Além do efeito imediato sobre o comércio, os produtores também estão preocupados com o impacto a longo prazo sobre a reputação da carne bovina sul-americana. Os consumidores chineses têm sido historicamente exigentes quanto à segurança alimentar, após uma série de escândalos envolvendo desde leite de fórmula para bebês até óleo de cozinha.
“Antes da pandemia, por seis anos consecutivos, fomos à exposição anual internacional de carne realizada em Shanghai para promover a carne bovina Angus argentina”, diz Harris. “É incrível ver como o importador e o consumidor chineses mudaram durante esses seis anos, percebendo que há uma verdadeira diferença na qualidade de nossa carne”.
No entanto, Harris tem esperança de que os novos controles e restrições sejam apenas temporários.
“Não creio que o governo chinês continuará implementando esses controles por muito mais tempo, porque eles não se baseiam em provas científicas reais”, diz ele. “A China precisa comer, precisa de proteína”.
Ceticismo da comunidade internacional
A evidência científica por trás das descobertas da China tem sido amplamente questionada por especialistas e governos estrangeiros.
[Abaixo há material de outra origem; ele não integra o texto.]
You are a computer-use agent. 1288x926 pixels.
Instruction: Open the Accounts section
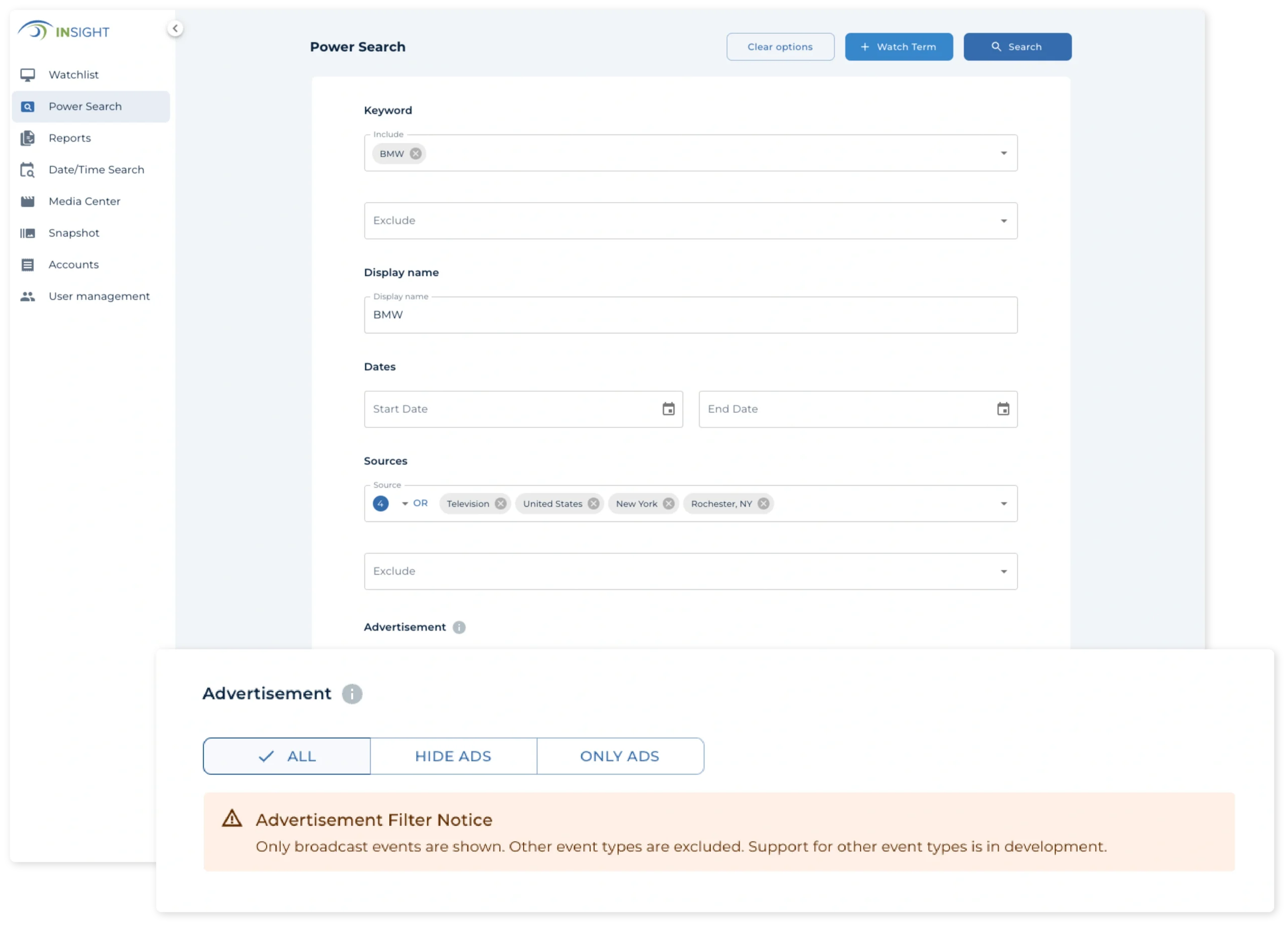coord(74,264)
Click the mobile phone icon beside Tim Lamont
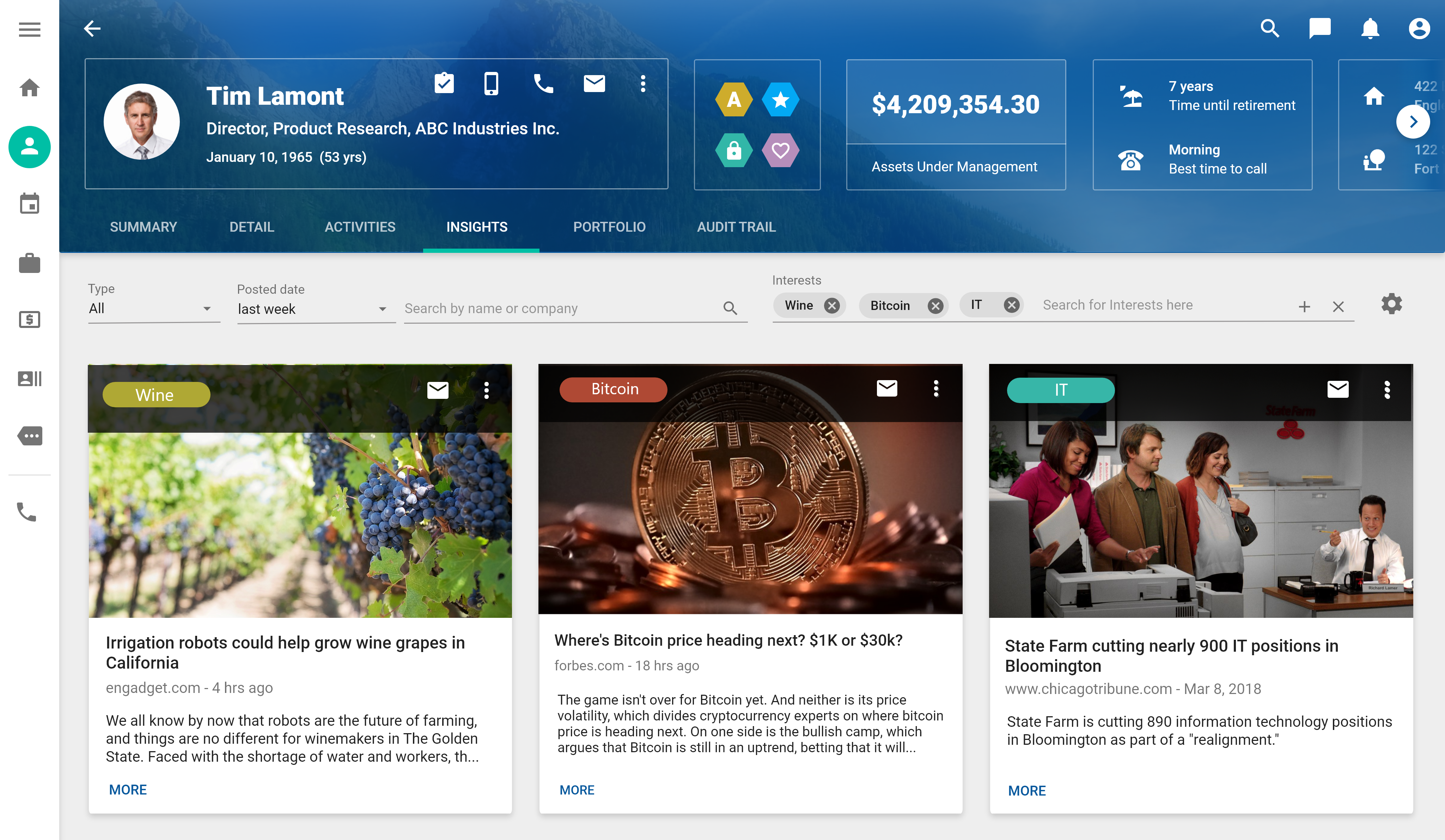The image size is (1445, 840). (x=491, y=84)
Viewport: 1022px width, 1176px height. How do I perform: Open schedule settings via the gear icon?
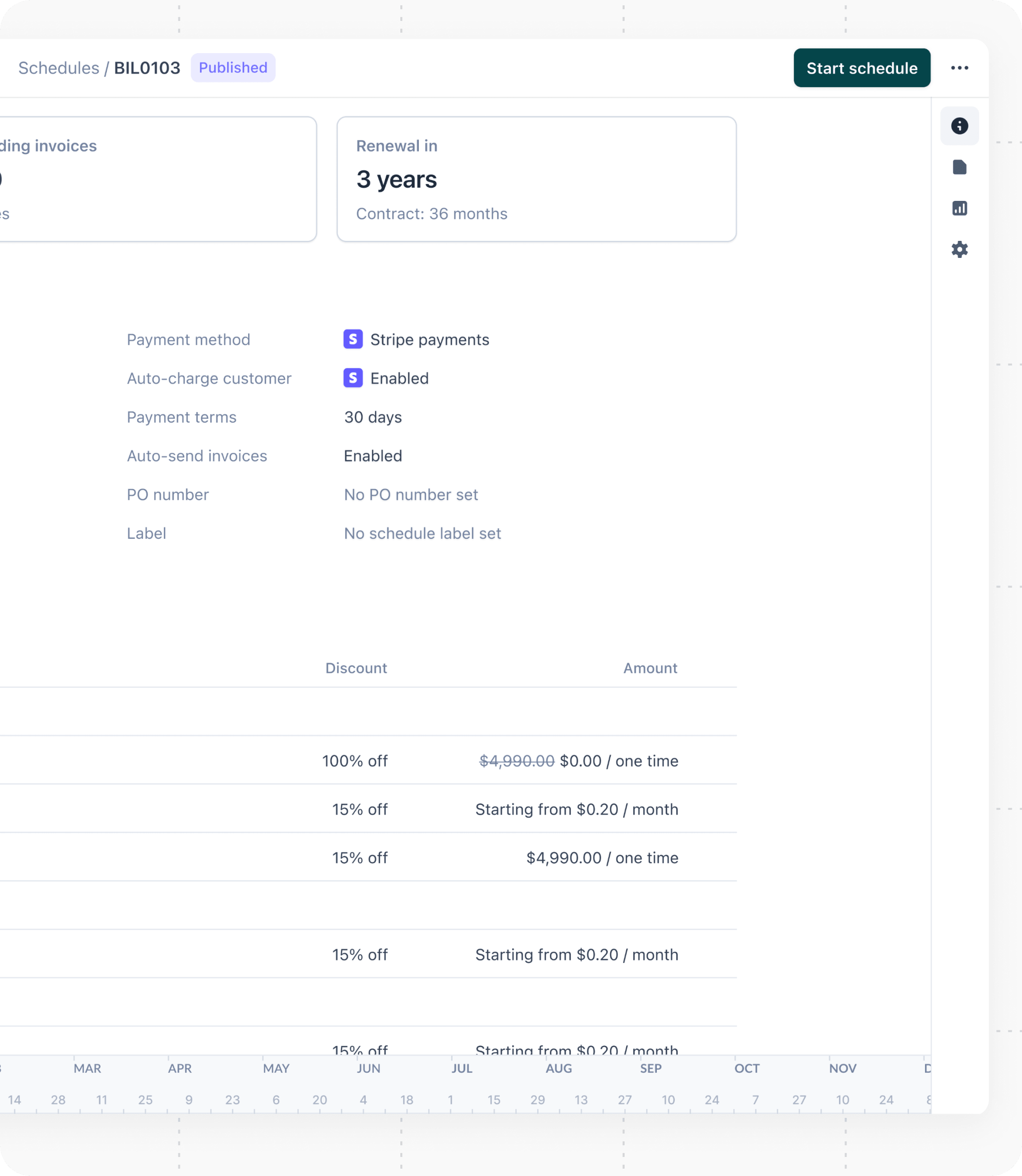pos(960,249)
Alguns chegaram a sugerir que as acusações fazem parte de uma campanha mais ampla para ofuscar as origens do Covid-19.
Wu Zunyou, epidemiologista chefe do Centro Chinês de Controle e Prevenção de Doenças, disse recentemente que, em vez de ter tido origem em Wuhan, o coronavírus poderia ter entrado na China nas embalagens de frutos do mar ou carne importados.
Esta afirmação está sendo cada vez mais ecoada por outras autoridades e meios de comunicação chineses. O Global Times, um tabloide nacionalista apoiado pelo governo, publicou recentemente uma grande investigação intitulada “Será que as importações em cadeia fria poderiam ter provocado o início do surto de Covid-19 em Wuhan?”
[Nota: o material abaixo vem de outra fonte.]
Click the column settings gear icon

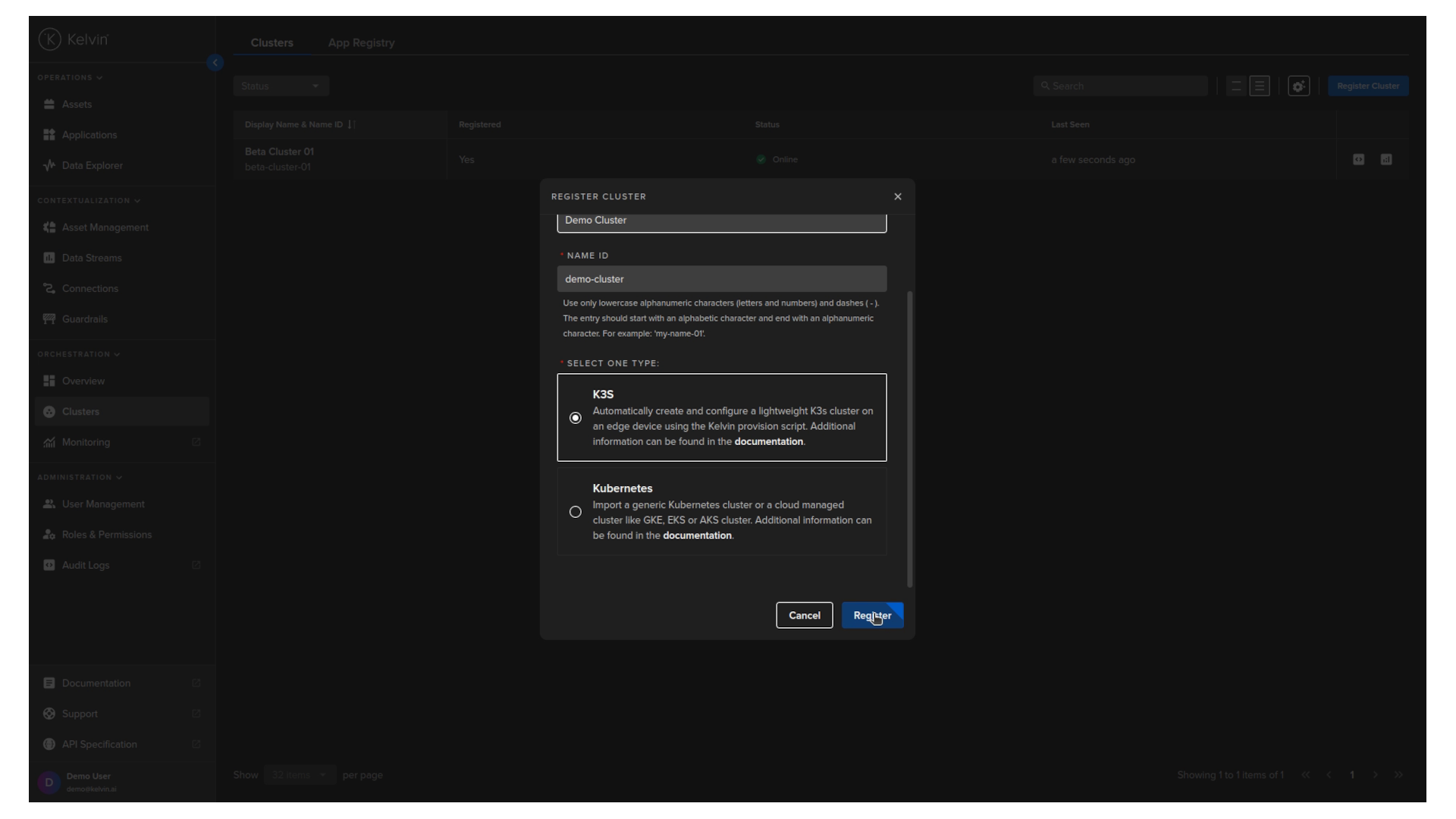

No entanto, em uma declaração à agência Associated Press, a Organização Mundial da Saúde (OMS) disse que os casos de vírus vivos encontrados em embalagens parecem ser “raros e isolados” e que embora o vírus possa “sobreviver por muito tempo sob condições de armazenamento a frio”, não há evidência de pessoas que contraíram Covid-19 por consumir alimentos.
Os parceiros comerciais da China também têm reagido. O Canadá apresentou uma reclamação à Organização Mundial do Comércio, enquanto a primeira-ministra da Nova Zelândia, Jacinda Ardern, questionou publicamente as descobertas da China.
A falta de provas fornecidas pelas autoridades chinesas é uma das principais fontes de ceticismo da comunidade internacional.
“Tenho sérias dúvidas sobre o que a China está relatando. Há muitas perguntas técnicas — como qual tipo de teste eles estão usando — dúvida que ainda não responderam”, diz Gerardo Leotta, bacteriologista clínico e industrial, e pesquisador do Conicet, o Conselho Nacional de Pesquisa Científica e Técnica da Argentina.
“Temos que lembrar que o principal meio de transmissão deste vírus é entre humanos”. Recentemente fizemos um estudo no qual descobrimos que a probabilidade de alguém ficar doente através de um vírus que está em alimentos importados ou em sua embalagem é de um em um trilhão”.
Por ora, nenhum outro grande importador relatou descobertas semelhantes às da China.
“O que estamos vendo acontecer na China é o que a OMS chama de infodemia, a disseminação de notícias enganosas ou fabricadas”, diz Leotta. “A maneira como podemos combater isso é por meio de informações verdadeiras, baseadas na ciência, que cheguem aos consumidores”.